* _Selected excerpt_
• • •

Eucalyptus selachiana

Scientific classification
- Kingdom: Plantae
- Clade: Tracheophytes
- Clade: Angiosperms
- Clade: Eudicots
- Clade: Rosids
- Order: Myrtales
- Family: Myrtaceae
- Genus: Eucalyptus
- Species: E. selachiana
- Binomial name: Eucalyptus selachiana L.A.S.Johnson & K.D.Hill

= Eucalyptus selachiana =

- Genus: Eucalyptus
- Species: selachiana
- Authority: L.A.S.Johnson & K.D.Hill

Species of eucalyptus

Eucalyptus selachiana is a mallee that is native to a small area in the Gascoyne region of Western Australia.

The mallee typically grows to a height of 1.7 to 3 m and has glossy adult leaves. It blooms between February and April producing simple triad inflorescences with white flowers.

• • •

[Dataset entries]
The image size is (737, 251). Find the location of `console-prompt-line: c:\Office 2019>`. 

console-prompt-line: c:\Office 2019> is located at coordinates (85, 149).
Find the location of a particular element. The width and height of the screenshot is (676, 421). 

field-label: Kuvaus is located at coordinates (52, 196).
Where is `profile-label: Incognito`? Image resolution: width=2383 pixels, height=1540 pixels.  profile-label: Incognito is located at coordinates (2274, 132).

• • •

* _Activity list_
A – Answer these questions from the Eucalyptus selachiana text, one line each:
(i) To which family does the species belong?
(ii) In which region of Western Australia is it native?
(iii) During which months does it bloom?
B – Continue the text on Eucalyptus selachiana from its final sentence.

* _Answers to the problems_
A –
(i) Myrtaceae
(ii) The Gascoyne region
(iii) February to April

B –
It is found among low open woodlands in the Gascoyne region between Carnarvon and Shark Bay where it grows in sandy calcareous soils.

Eucalyptus selachiana was first formally described in 1998 by Lawrie Johnson and Ken Hill in the journal Telopea, but it is now accepted by the Australian Plant Census as a synonym of the as yet (December 2019) undescribed E. eudesmioides subsp. Selachiana (M.I.H.Brooker 8129).